It’s Time To Treat Crime Forensics Like Real Science
John McCormick, a 63-year-old cab driver, was on his porch the morning of July 26, 1978, when he was robbed and shot dead. His wife, awakened by the commotion, reported that she saw the assailant flee wearing a face stocking, which investigators later found near the scene. Police identified 17-year-old Santae Tribble as the prime suspect after an informant linked him to the gun. At Tribble’s trial, an FBI agent testified that one of the hairs found in the stocking “matched in all microscopic characteristics” to Tribble. While half a dozen witnesses corroborated Tribble’s alibi, the hair was enough to convince the jury. Tribble served 23 years before he was paroled in 2003. Nine years later, mitochondrial DNA testing on the same hair samples revealed that Tribble was no match at all. In fact, one of the hairs was canine.

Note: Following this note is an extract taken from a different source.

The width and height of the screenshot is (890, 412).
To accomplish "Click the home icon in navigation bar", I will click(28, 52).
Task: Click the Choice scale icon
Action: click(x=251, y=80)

Tribble is one of more than 350 people who have been exonerated by DNA testing after going to prison. Horrifically, 18 of the wrongly accused made it to death row before the truth came to light. It’s no secret that sloppy forensic science shoulders a lot of the blame. The Innocence Project has found, for example, that unverified or improper forensic analysis has contributed to more than 50 percent of its DNA exonerations. The National Research Council, meanwhile, released a blistering 328-page report in 2009 calling out qualitative forensic practices such as those routinely used to compare hair, bite marks, bullet markings, shoe patterns, and tire prints.
But it’s not just bad science that’s driving the problem. After all, some techniques, such as DNA analysis and blood typing, bear the imprimatur of rigorous, reliable research. The bigger issue is the way people perform the techniques—that is, largely without scientific training, oversight, or standardization.